I put my arm around her shoulders. “Hey, come on.” I want to tell her there's nothing to be sorry about. But I'm thinking that's not true.

“I'm sorry you had to see that— see—him.”

The last word catches, and she starts to cry harder. Her fists jam against my chest when I try to hold her. The noises she makes are awful—like an animal or someone who has never learned to speak. They come from way down deep. All I can do is hold her and rock her gently until she begins to relax.

The sun is up when she finally stops. It seems cruel to start asking her questions when she's still sniffling and breathing in little hiccups.

“Can I buy you breakfast?” I ask.

“I'm such a mess,” she says, looking in the rearview mirror.

“Nobody will care,” I say. “I don't care. I need a coffee—and bacon and eggs and fried tomatoes.”

“We're not going to The Bog, I guess.”

I shake my head. “I'll take you to Charlotte's.”

She musters up a little smile and nods. “Their home fries with onions are really good.”

chapter thirteen

Charlotte's Café is already busy. Truckers, construction workers, a few track people and some college students lean over steaming plates of food and oversized coffee mugs. We're lucky to get a little table in the back.

“I didn't think your dad lived here,” I say, hoping to get a bit more information before she realizes I know that she has the tails.

She looks at me over the top of her frothy hot chocolate. “He didn't. Oh, Travis—I've messed everything up.”

“It's not your fault he's—he's—”

“A jerk? No, that part isn't my fault. But I'm the one who found him and asked him to come home.”

“You asked him to come back?”

The waitress brings our plates. “Can I get you anything else?”

“Hot sauce, please,” Sassy says.

After the waitress drops off the bottle, Sassy continues. “You wouldn't understand. Your family is so nice. It was so hard with just me and Mom and Brandon. Trying to work and go to school. The last guy Mom was seeing was such a jerk.”

“Is he your brother's dad?” It's getting hard to keep everyone straight.

Sassy shakes her head. “That was another guy. We haven't seen him since Mom was about four months pregnant.”

I nod. What am I supposed to say to that?

“Anyway,” Sassy continues, “I just wanted—I don't know—a normal family. So I found my dad on the Internet and asked him to come back.”

“And he did? Just like that?”

Sassy suddenly can't meet my eyes.


She turns back to me. “You're going to hate me.”

Even though Sassy's life is way more messed up than I thought, I don't think I can actually hate her. “I won't hate you,” I say.

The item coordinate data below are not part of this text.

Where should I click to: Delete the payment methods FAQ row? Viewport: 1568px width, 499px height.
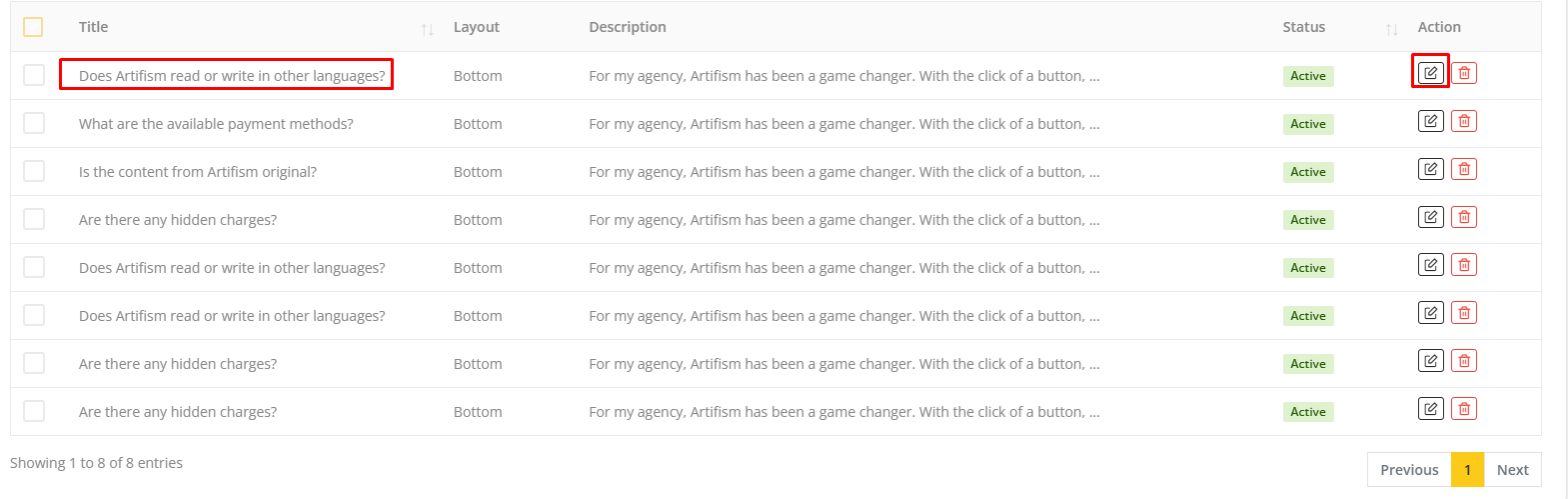pos(1464,121)
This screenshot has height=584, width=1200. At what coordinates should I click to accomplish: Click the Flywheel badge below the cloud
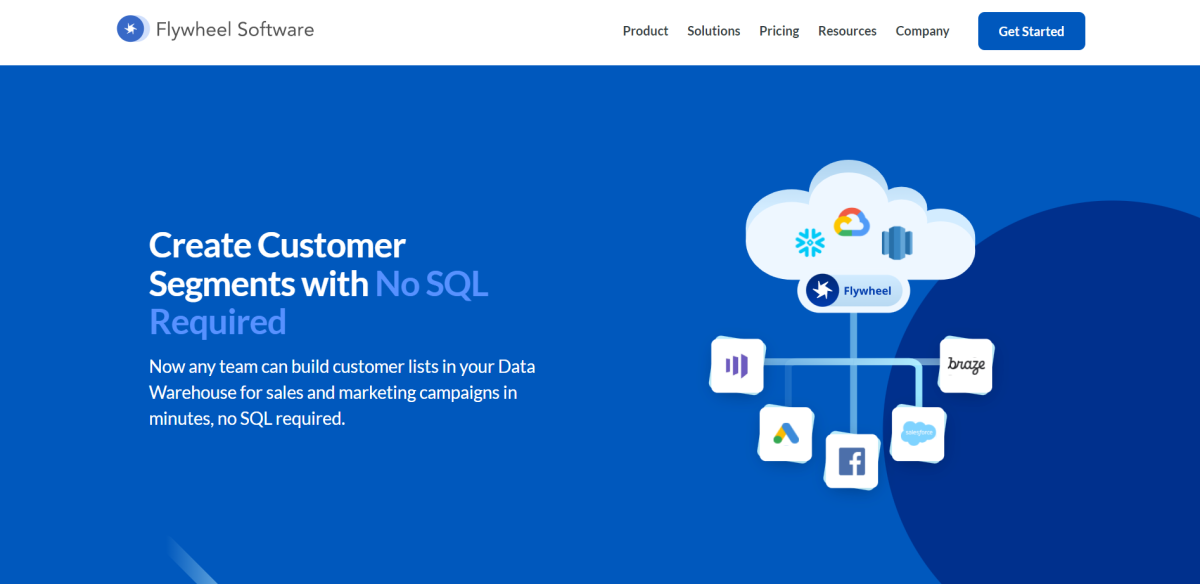tap(853, 290)
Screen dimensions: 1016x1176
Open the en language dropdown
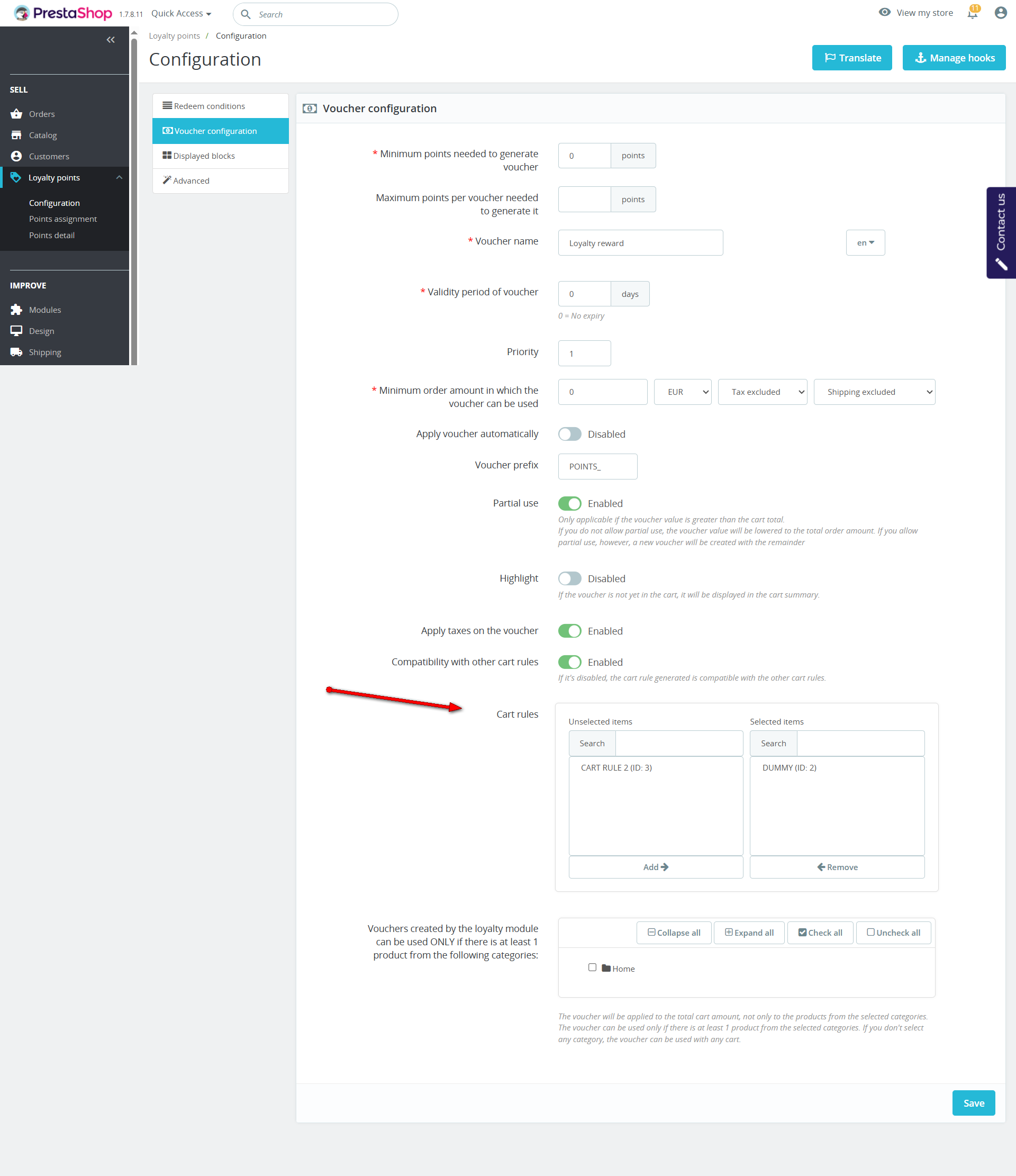865,243
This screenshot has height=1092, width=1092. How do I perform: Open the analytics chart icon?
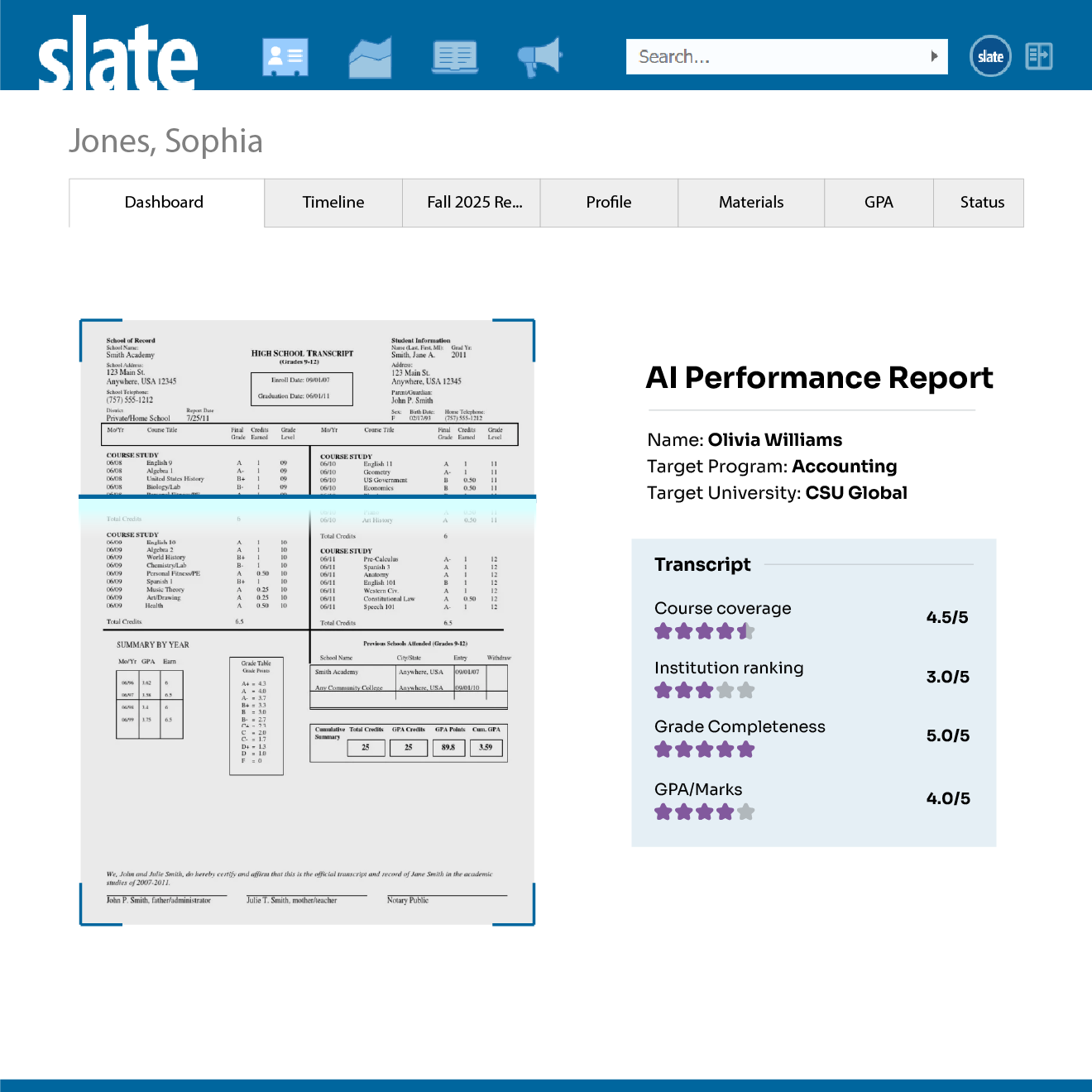click(x=370, y=55)
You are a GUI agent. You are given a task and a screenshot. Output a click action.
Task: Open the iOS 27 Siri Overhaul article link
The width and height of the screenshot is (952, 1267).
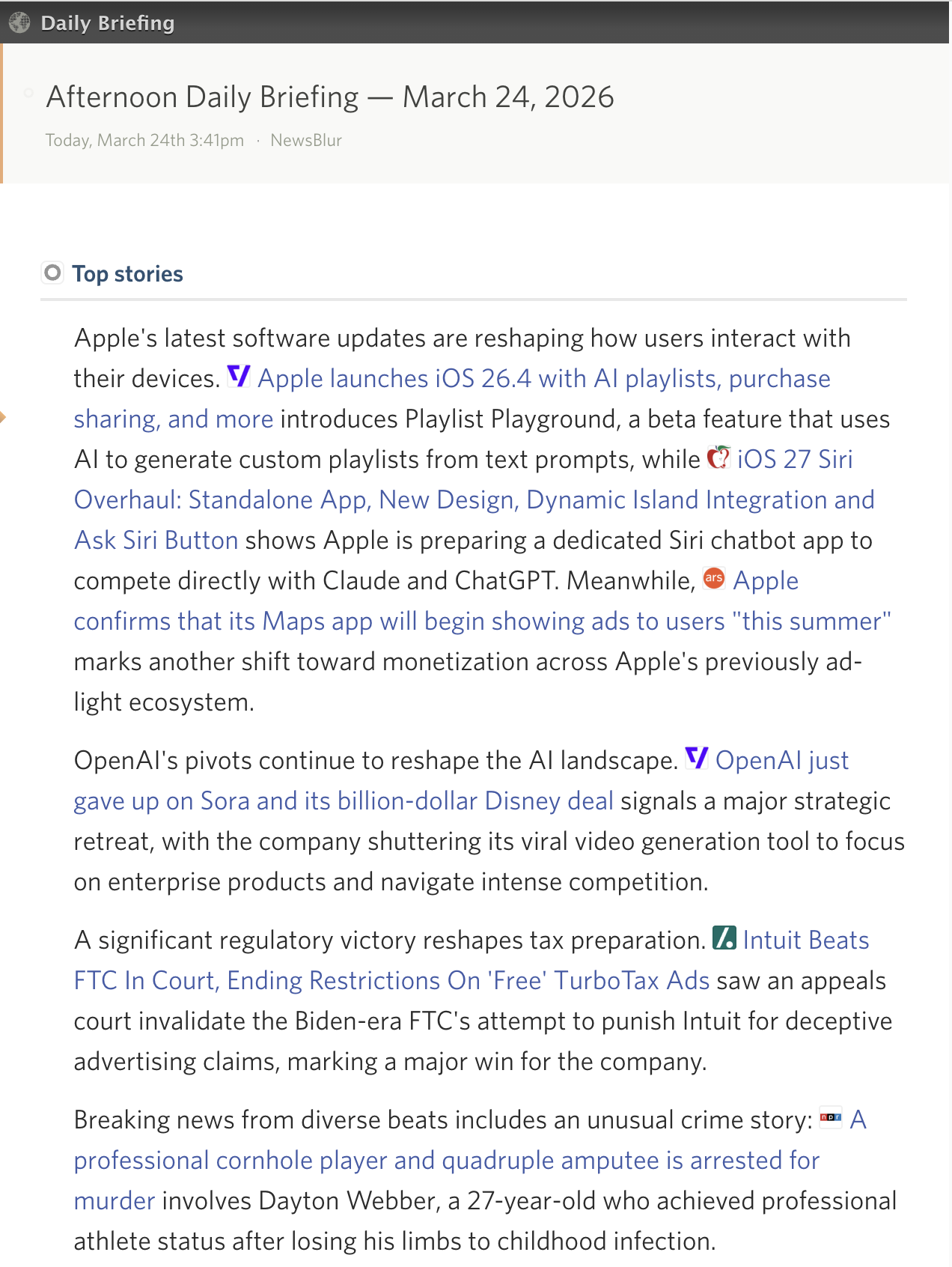click(x=474, y=500)
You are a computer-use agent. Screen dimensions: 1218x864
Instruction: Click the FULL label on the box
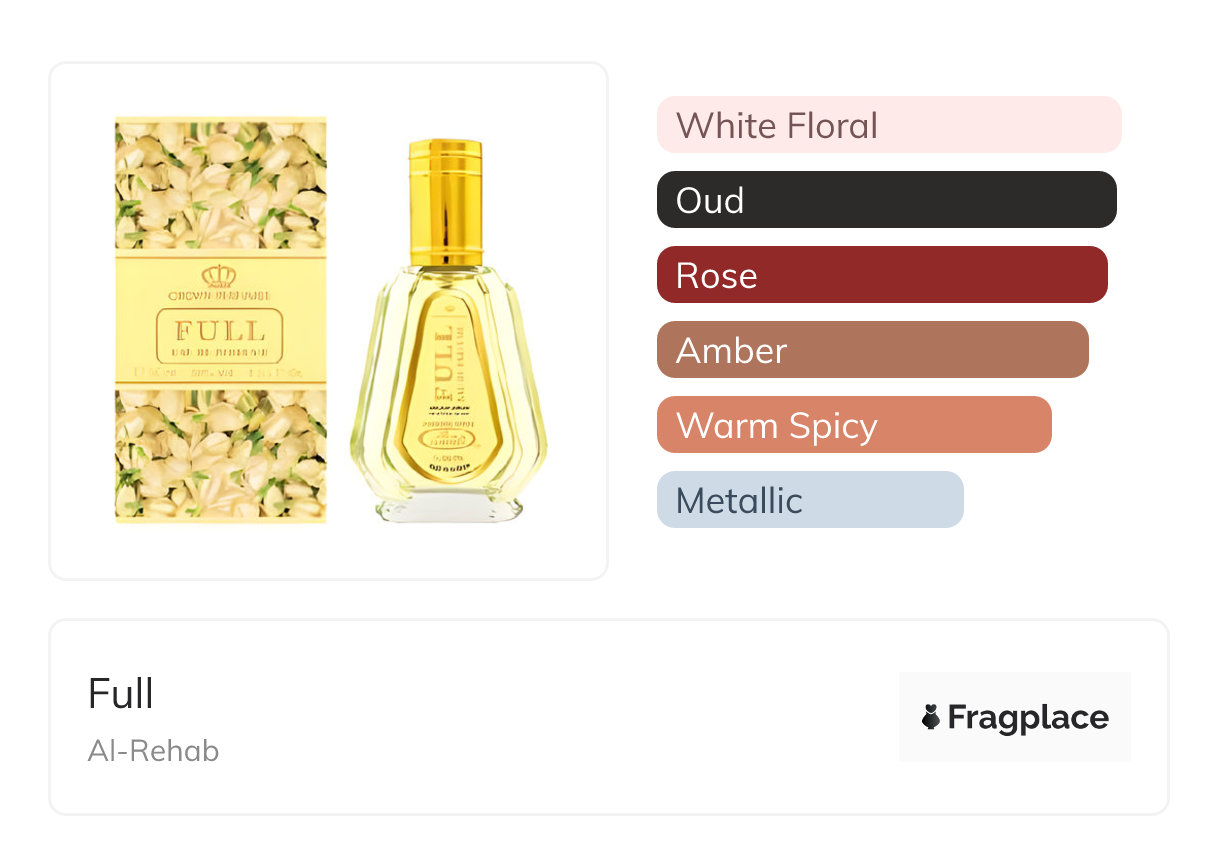coord(220,331)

“I kind of pretended to be my mom.”

I lean back in my chair. “Wow.”

“And he believed me. So then I had to pretend to my mom that Dad had contacted me and that he was really sorry and wanted to come back…”

“Your mom believed you?”

“Well—it's just, I know my mom. She doesn't like to live alone. And, yeah—she told me my dad was an ass, but, well— she says that about all the guys she's been with, even when they're not that bad. She still has this photo of the three of us. It's in the living room. And once she told me that my dad was the love of her life. Of course, she'd been drinking when she said it, but I always wondered, you know, whether things would be different, if he could have changed.”

“Eat up,” I say, pointing at her food. She's barely touched her breakfast.

“I'm sorry. I'm really not that hungry.”

She heaves a huge shuddering sigh and pushes her plate back.

“But he hasn't changed at all. And he won't leave. So I figured if I could get some money together, I could get a place of my own. Even renting a room somewhere would be better than being at home. I'm tired of my mom's craziness. And my dad— well, you saw him…I need to get away.”